Asbestos dumping on the rise, are rising costs of living to blame?

Asbestos dumping on the rise, are rising costs of living to blame?

After asbestos sheeting was found dumped in a regional Victorian park recently, patrols are being stepped up across the border in forests around Mount Gambier in an effort to reduce illegal dumping.

Forestry company, OneFortyOne, has said that their Mount Gambier team are finding new dumping sites almost daily. Area supervisor Jeremy Cookson said, “It is the worst that I’ve seen probably in the 13 years that I’ve been working in the forest in this area.”

The company has resorted to installing security cameras, but it hasn’t stopped local residents from dumping bulky items, car parts, general rubbish, and, concerningly, asbestos-containing materials.

“With asbestos, we have to get that collected, and it costs a fair bit to do that,” Mr Cookson explained. “I find it pretty disappointing.”

He said he spends at least one full workday each week managing the administration of the clean-up and inspections, and in addition to the cameras, they have introduced “some weekend patrolling … which is also starting night patrols.”

He believes that increasing costs of living could be having an impact on the rates of dumping, which, going by word of mouth accounts in several regional areas, is on the rise.

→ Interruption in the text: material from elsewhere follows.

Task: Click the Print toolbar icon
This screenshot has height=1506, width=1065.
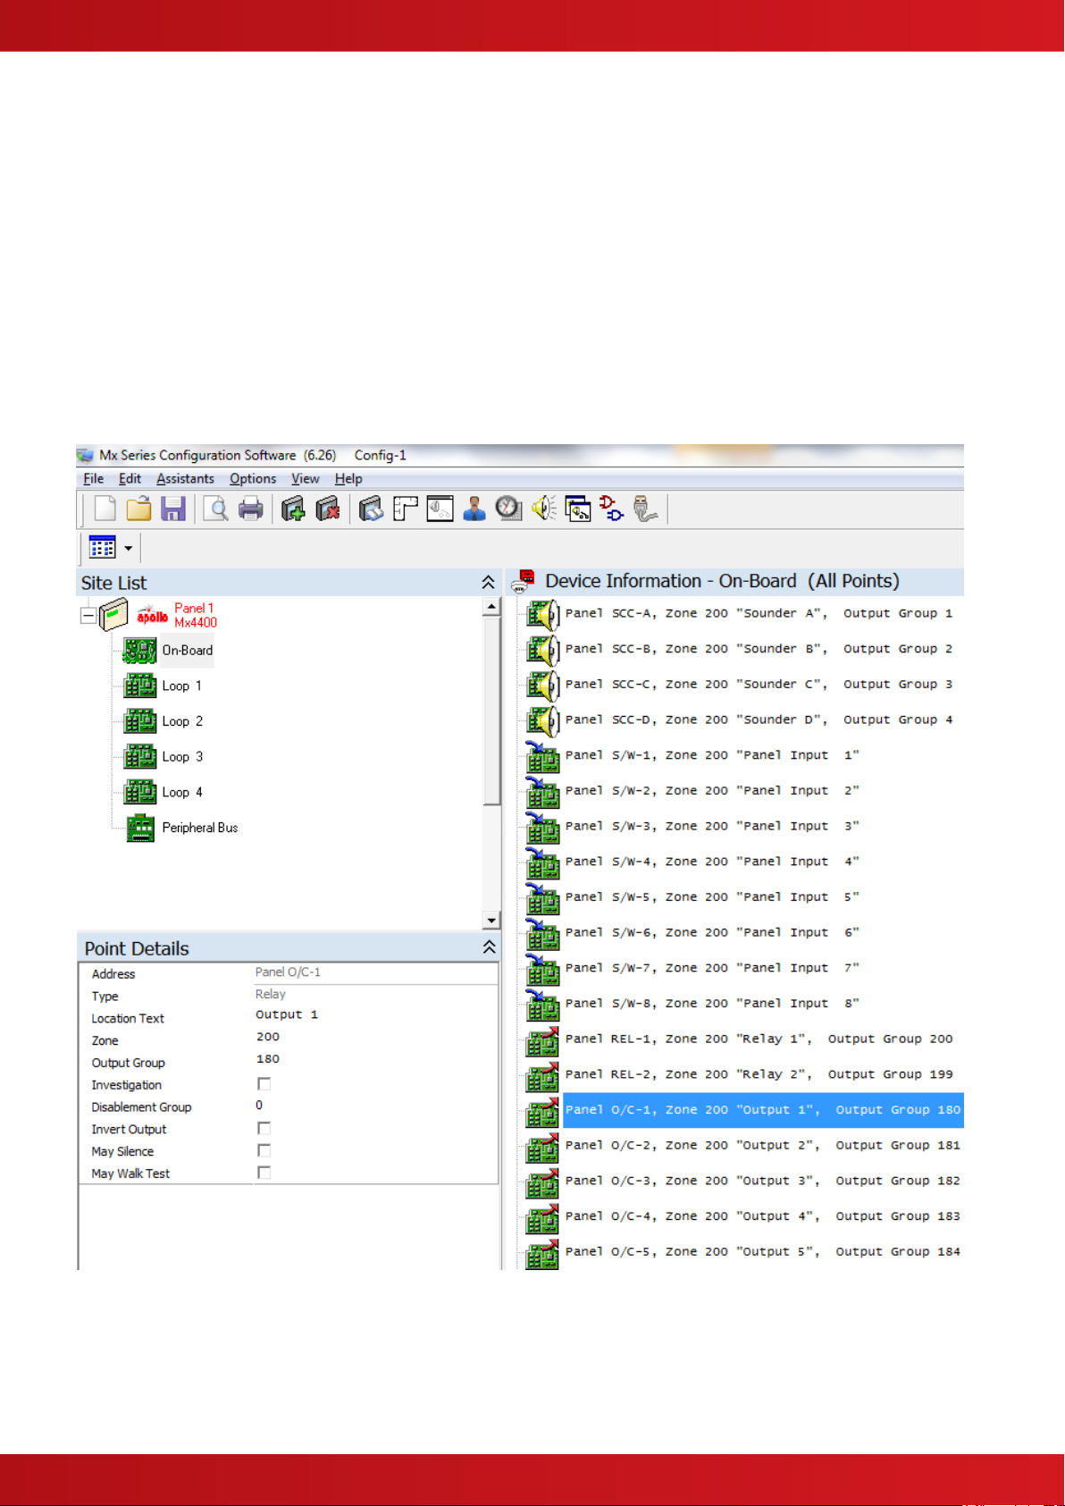Action: [x=251, y=509]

“I think it could be a lot of people are finding it financially difficult these days; the price of everything’s gone up,” he said.

The 2021 Asbestos Snapshot, commissioned by the state government, found that “residential properties accounted for about 65 per cent of South Australian removals, with Adelaide, Modbury, Woodville, Whyalla and Salisbury being the localities with the highest number of removal notifications.”

Most South Australian councils have Environmental Protection Authority-approved waste facilities where asbestos can be safely and legally disposed of for a fee.

Late last year, Martyn Campbell, Executive Director of SafeWork SA and Chair of the South Australian Asbestos Action Plan (SA AAP) noted that the state is committed to its responsibility to “protect the long-term future health of South Australian residents.”

“Australia still has one of the highest death rates of asbestos-related diseases per capita in the world,” he said, noting it is approximately four times higher than the national road toll.

“Regulators, government departments, industry, workers, organisations and the community at large will all need to work together to make the state safe from asbestos.”